===== Lesetext

Aus der Hochschule

Auszeichnung für universitäre Spitzenforschung

Vier Universitätsprofessoren im deutschsprachigen Raum haben den Phoenix Pharmazie Wissenschaftspreis 2008 erhalten. Die begehrte Auszeichnung honoriert Spitzenforschung, die an Universitäten betrieben wird. Die Firma Phoenix, Stifter des Preises, will auf diese Weise zur Profilierung der Pharmazie innerhalb der naturwissenschaftlichen Fakultäten beitragen.
Prof. Dr. Peter Gmeiner, Prof. Dr. Walter E. Müller, Prof. Dr. Andreas Zimmer, Prof. Dr. Jörg Kreuter (Jury), Henry Iberl (Fa. Phoenix), Prof. Dr. Peter Ruth (Jury), Prof. Dr. Werner Roos (von links; alle Preisträger mit ihrer Trophäe).

In einer Feierstunde am 5. November in Freiburg wurden folgenden Personen, die jeweils eine andere pharmazeutische Disziplin vertreten, die Preise überreicht:

  • Prof. Dr. Walter E. Müller, Frankfurt/Main, im Fach Pharmakologie,
  • Prof. Dr. Werner Roos, Halle, im Fach Pharmazeutische Biologie,
  • Prof. Dr. Peter Gmeiner, Erlangen, im Fach Pharmazeutische Chemie,
  • Prof. Dr. Andreas Zimmer, Graz, im Fach Pharmazeutische Technologie.

Als Vorsitzender der Jury betonte Prof. Dr. Jörg Kreuter, Frankfurt, dass viele hervorragende Arbeiten eingereicht worden seien und dass die Auswahl der besten sehr schwer gefallen sei. Zudem sei in den letzten Jahren das Niveau kontinuierlich gestiegen – ein erfreulicher Trend, der sich auch im hohen Ansehen der universitären Pharmazie niederschlägt. Allerdings kritisierte Kreuter, dass der Staat die Universitäten vernachlässige. Immer mehr Forschung werde an Institute außerhalb der Universitäten verlagert.

Anschließend stellten die Preisträger ihre Forschungsprojekte kurz vor.

Wie wirkt Hyperforin?

==========

Aufgabe 1:
Beantworten Sie zum Text über den Phoenix Pharmazie Wissenschaftspreis 2008 folgende Fragen:
(a) Wann und wo fand die Feierstunde zur Preisverleihung statt?
(b) In welchem Fach erhielt Prof. Dr. Werner Roos den Preis?
(c) Wer hatte den Vorsitz der Jury inne?
Aufgabe 2: Geben Sie aus dem Text über den Phoenix Pharmazie Wissenschaftspreis 2008 die Passage wortgetreu wieder, beginnend mit „Aus der Hochschule“ und fortlaufend bis einschließlich „naturwissenschaftlichen Fakultäten beitragen.“.
Aufgabe 3: Führen Sie den Text über den Phoenix Pharmazie Wissenschaftspreis 2008 an der Stelle fort, an der er endet.

===== Erfasste Daten

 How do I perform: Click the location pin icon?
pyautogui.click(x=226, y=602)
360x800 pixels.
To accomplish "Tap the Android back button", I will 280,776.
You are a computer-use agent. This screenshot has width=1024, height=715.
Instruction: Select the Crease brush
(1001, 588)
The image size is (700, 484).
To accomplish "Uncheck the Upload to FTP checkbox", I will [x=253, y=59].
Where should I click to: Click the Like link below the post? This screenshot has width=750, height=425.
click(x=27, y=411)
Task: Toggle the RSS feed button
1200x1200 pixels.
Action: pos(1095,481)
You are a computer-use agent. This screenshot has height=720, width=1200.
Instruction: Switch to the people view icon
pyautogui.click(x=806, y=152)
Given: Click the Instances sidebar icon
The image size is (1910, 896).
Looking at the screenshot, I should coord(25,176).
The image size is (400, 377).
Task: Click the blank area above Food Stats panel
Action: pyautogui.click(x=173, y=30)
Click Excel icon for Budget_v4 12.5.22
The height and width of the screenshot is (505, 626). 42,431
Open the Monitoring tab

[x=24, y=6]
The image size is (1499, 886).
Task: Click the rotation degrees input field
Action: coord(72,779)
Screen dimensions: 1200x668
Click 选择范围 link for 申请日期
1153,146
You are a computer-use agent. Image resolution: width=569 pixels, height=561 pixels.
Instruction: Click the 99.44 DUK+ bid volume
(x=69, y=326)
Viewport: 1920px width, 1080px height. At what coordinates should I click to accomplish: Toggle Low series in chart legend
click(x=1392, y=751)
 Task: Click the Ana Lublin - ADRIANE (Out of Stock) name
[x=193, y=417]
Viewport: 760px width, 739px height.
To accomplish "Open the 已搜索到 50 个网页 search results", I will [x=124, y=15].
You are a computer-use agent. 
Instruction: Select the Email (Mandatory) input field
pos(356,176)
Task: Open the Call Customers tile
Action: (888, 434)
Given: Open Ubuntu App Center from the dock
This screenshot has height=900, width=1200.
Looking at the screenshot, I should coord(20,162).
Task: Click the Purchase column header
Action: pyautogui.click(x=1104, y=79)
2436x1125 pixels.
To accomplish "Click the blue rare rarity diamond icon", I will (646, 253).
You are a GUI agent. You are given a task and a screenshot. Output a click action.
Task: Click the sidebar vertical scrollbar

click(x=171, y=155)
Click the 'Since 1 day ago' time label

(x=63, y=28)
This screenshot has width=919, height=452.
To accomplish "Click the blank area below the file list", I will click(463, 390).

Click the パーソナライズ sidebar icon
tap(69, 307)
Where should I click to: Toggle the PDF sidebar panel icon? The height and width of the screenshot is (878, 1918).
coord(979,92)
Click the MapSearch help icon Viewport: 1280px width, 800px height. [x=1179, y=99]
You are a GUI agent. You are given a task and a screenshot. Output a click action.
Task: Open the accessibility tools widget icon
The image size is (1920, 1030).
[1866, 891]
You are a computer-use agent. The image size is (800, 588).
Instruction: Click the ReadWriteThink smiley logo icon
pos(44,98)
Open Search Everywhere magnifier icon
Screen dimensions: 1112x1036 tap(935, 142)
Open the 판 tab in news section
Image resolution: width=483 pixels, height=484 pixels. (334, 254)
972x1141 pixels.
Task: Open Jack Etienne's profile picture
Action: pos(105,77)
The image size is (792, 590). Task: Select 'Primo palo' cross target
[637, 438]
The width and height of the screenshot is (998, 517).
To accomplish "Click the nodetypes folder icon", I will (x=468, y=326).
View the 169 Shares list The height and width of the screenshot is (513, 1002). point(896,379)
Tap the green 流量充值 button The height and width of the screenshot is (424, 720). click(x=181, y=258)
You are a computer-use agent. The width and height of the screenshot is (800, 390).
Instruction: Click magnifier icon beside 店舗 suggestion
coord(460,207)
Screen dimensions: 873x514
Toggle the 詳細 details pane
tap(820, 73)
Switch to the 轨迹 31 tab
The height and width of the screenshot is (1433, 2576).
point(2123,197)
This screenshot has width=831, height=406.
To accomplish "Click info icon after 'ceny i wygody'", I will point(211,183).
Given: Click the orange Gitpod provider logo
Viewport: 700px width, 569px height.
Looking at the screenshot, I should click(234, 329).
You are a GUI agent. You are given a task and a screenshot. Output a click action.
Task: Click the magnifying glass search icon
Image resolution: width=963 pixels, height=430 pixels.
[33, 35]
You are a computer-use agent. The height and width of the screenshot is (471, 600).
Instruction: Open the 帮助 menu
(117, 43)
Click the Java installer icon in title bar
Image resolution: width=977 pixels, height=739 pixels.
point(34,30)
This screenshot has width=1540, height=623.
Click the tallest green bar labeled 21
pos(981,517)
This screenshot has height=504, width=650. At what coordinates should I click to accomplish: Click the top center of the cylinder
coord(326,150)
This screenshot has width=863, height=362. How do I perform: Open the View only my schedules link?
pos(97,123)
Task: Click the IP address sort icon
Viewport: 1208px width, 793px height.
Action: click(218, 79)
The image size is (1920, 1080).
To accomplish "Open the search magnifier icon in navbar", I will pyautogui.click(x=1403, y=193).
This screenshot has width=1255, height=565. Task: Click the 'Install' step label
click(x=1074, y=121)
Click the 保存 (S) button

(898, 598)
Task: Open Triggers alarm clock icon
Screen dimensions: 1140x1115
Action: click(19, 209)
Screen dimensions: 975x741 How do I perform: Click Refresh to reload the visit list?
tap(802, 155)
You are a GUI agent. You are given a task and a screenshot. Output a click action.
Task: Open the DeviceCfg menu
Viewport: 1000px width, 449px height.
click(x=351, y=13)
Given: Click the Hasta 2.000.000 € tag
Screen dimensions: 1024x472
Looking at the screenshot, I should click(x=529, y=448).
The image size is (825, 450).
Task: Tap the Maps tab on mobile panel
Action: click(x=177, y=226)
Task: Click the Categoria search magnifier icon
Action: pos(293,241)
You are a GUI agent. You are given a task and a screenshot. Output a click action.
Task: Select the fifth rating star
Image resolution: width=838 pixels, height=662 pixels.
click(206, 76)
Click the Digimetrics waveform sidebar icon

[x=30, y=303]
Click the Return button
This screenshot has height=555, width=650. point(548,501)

==========

Lösung 1:
(a) Am 5. November in Freiburg.
(b) Im Fach Pharmazeutische Biologie.
(c) Prof. Dr. Jörg Kreuter, Frankfurt.

Lösung 2:
Aus der Hochschule

Auszeichnung für universitäre Spitzenforschung

Vier Universitätsprofessoren im deutschsprachigen Raum haben den Phoenix Pharmazie Wissenschaftspreis 2008 erhalten. Die begehrte Auszeichnung honoriert Spitzenforschung, die an Universitäten betrieben wird. Die Firma Phoenix, Stifter des Preises, will auf diese Weise zur Profilierung der Pharmazie innerhalb der naturwissenschaftlichen Fakultäten beitragen.

Lösung 3:
Prof. Dr. Walter E. Müller wurde für seine Forschungen zum Wirkmechanismus von Hyperforin, dem Hauptwirkstoff im Johanniskraut, ausgezeichnet. Bisher war bekannt, dass Antidepressiva adaptive Veränderungen an Nervenzellen bewirken und dadurch eine Imbalance im System der Neurotransmitter korrigieren; die adaptiven Veränderungen sind der Grund für den verzögerten Wirkungseintritt nach Beginn der Medikation. Müller fand heraus, dass Hyperforin zusätzlich noch einen direkten Wirkmechanismus besitzt: Es aktiviert den Ionenkanal TRPC6 (transient receptor potential cation channel 6), durch den Calcium- und Natriumionen in die Zelle gelangen. Die Selektivität für den Kanal Nr. 6 wies Müller nach, indem er HEK-Zellen, die gar keine TRPC besitzen, durch gentechnische Manipulation mit jeweils einem der sieben verschiedenen TRPC ausstattete. Müller hat auch andere Antidepressiva auf eine eventuelle Wirkung am TRPC6 getestet – mit negativen Ergebnissen, was die Sonderstellung von Hyperforin und Johanniskraut in ihrer Indikationsklasse unterstreicht.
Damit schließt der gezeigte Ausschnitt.